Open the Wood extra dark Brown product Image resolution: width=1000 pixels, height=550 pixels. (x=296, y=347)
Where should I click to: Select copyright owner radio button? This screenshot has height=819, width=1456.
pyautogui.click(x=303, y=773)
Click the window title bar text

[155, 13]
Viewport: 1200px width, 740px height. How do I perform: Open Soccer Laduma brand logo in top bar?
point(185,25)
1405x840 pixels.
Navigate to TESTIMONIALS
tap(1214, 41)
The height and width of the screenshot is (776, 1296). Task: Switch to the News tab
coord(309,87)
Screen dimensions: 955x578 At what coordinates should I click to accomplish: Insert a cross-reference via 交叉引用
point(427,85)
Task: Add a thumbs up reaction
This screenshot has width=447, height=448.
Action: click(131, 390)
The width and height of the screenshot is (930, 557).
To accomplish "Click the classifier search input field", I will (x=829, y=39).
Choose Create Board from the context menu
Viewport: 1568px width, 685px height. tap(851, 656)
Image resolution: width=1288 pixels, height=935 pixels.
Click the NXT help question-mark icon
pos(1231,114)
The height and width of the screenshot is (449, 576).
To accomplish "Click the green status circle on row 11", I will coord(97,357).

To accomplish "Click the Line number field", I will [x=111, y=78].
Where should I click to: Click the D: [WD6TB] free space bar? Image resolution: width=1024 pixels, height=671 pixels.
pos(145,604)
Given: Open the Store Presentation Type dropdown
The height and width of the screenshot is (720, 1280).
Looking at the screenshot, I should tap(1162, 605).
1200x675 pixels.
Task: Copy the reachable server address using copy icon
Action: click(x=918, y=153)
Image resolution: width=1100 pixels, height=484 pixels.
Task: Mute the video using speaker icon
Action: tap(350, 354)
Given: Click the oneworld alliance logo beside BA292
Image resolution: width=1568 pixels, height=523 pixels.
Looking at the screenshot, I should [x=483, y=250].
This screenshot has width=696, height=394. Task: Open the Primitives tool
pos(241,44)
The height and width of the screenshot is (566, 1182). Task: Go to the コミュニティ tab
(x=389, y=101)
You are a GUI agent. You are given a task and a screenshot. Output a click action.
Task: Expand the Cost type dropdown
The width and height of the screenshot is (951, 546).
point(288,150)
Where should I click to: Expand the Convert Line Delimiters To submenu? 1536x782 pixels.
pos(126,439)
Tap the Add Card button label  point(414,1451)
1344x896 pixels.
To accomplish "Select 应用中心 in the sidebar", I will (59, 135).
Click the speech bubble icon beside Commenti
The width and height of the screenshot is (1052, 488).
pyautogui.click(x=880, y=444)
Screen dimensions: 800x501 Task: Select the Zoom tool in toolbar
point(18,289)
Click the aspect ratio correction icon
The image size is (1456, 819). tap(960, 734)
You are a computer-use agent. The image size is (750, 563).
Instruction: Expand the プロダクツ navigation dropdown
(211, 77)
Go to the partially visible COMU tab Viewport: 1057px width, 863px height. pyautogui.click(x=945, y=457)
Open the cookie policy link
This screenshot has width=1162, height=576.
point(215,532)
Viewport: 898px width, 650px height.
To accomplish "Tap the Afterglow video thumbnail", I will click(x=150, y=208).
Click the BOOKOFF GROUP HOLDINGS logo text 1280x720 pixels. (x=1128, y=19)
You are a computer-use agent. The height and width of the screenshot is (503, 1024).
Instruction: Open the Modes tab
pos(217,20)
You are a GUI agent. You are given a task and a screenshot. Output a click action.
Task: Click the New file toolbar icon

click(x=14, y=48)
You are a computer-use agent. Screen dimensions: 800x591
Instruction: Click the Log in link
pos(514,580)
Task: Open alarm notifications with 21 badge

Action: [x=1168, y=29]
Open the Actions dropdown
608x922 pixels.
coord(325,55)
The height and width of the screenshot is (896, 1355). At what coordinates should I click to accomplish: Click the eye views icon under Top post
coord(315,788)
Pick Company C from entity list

*Aim*
Convert the data above into a JSON list of strings, one string for each line, with blank lines omitted.

*Reply*
[
  "Open the Wood extra dark Brown product Image resolution: width=1000 pixels, height=550 pixels. (x=296, y=347)",
  "Where should I click to: Select copyright owner radio button? This screenshot has height=819, width=1456.",
  "pyautogui.click(x=303, y=773)",
  "Click the window title bar text",
  "[155, 13]",
  "Viewport: 1200px width, 740px height. How do I perform: Open Soccer Laduma brand logo in top bar?",
  "point(185,25)",
  "1405x840 pixels.",
  "Navigate to TESTIMONIALS",
  "tap(1214, 41)",
  "The height and width of the screenshot is (776, 1296). Task: Switch to the News tab",
  "coord(309,87)",
  "Screen dimensions: 955x578 At what coordinates should I click to accomplish: Insert a cross-reference via 交叉引用",
  "point(427,85)",
  "Task: Add a thumbs up reaction",
  "This screenshot has width=447, height=448.",
  "Action: click(131, 390)",
  "The width and height of the screenshot is (930, 557).",
  "To accomplish \"Click the classifier search input field\", I will (x=829, y=39).",
  "Choose Create Board from the context menu",
  "Viewport: 1568px width, 685px height. tap(851, 656)",
  "Image resolution: width=1288 pixels, height=935 pixels.",
  "Click the NXT help question-mark icon",
  "pos(1231,114)",
  "The height and width of the screenshot is (449, 576).",
  "To accomplish \"Click the green status circle on row 11\", I will coord(97,357).",
  "To accomplish \"Click the Line number field\", I will [x=111, y=78].",
  "Where should I click to: Click the D: [WD6TB] free space bar? Image resolution: width=1024 pixels, height=671 pixels.",
  "pos(145,604)",
  "Given: Open the Store Presentation Type dropdown",
  "The height and width of the screenshot is (720, 1280).",
  "Looking at the screenshot, I should tap(1162, 605).",
  "1200x675 pixels.",
  "Task: Copy the reachable server address using copy icon",
  "Action: click(x=918, y=153)",
  "Image resolution: width=1100 pixels, height=484 pixels.",
  "Task: Mute the video using speaker icon",
  "Action: tap(350, 354)",
  "Given: Click the oneworld alliance logo beside BA292",
  "Image resolution: width=1568 pixels, height=523 pixels.",
  "Looking at the screenshot, I should [x=483, y=250].",
  "This screenshot has width=696, height=394. Task: Open the Primitives tool",
  "pos(241,44)",
  "The height and width of the screenshot is (566, 1182). Task: Go to the コミュニティ tab",
  "(x=389, y=101)",
  "You are a GUI agent. You are given a task and a screenshot. Output a click action.",
  "Task: Expand the Cost type dropdown",
  "The width and height of the screenshot is (951, 546).",
  "point(288,150)",
  "Where should I click to: Expand the Convert Line Delimiters To submenu? 1536x782 pixels.",
  "pos(126,439)",
  "Tap the Add Card button label  point(414,1451)",
  "1344x896 pixels.",
  "To accomplish \"Select 应用中心 in the sidebar\", I will (59, 135).",
  "Click the speech bubble icon beside Commenti",
  "The width and height of the screenshot is (1052, 488).",
  "pyautogui.click(x=880, y=444)",
  "Screen dimensions: 800x501 Task: Select the Zoom tool in toolbar",
  "point(18,289)",
  "Click the aspect ratio correction icon",
  "The image size is (1456, 819). tap(960, 734)",
  "You are a computer-use agent. The image size is (750, 563).",
  "Instruction: Expand the プロダクツ navigation dropdown",
  "(211, 77)",
  "Go to the partially visible COMU tab Viewport: 1057px width, 863px height. pyautogui.click(x=945, y=457)",
  "Open the cookie policy link",
  "This screenshot has width=1162, height=576.",
  "point(215,532)",
  "Viewport: 898px width, 650px height.",
  "To accomplish \"Tap the Afterglow video thumbnail\", I will click(x=150, y=208).",
  "Click the BOOKOFF GROUP HOLDINGS logo text 1280x720 pixels. (x=1128, y=19)",
  "You are a computer-use agent. The height and width of the screenshot is (503, 1024).",
  "Instruction: Open the Modes tab",
  "pos(217,20)",
  "You are a GUI agent. You are given a task and a screenshot. Output a click action.",
  "Task: Click the New file toolbar icon",
  "click(x=14, y=48)",
  "You are a computer-use agent. Screen dimensions: 800x591",
  "Instruction: Click the Log in link",
  "pos(514,580)",
  "Task: Open alarm notifications with 21 badge",
  "Action: [x=1168, y=29]",
  "Open the Actions dropdown",
  "608x922 pixels.",
  "coord(325,55)",
  "The height and width of the screenshot is (896, 1355). At what coordinates should I click to accomplish: Click the eye views icon under Top post",
  "coord(315,788)",
  "Pick Company C from entity list"
]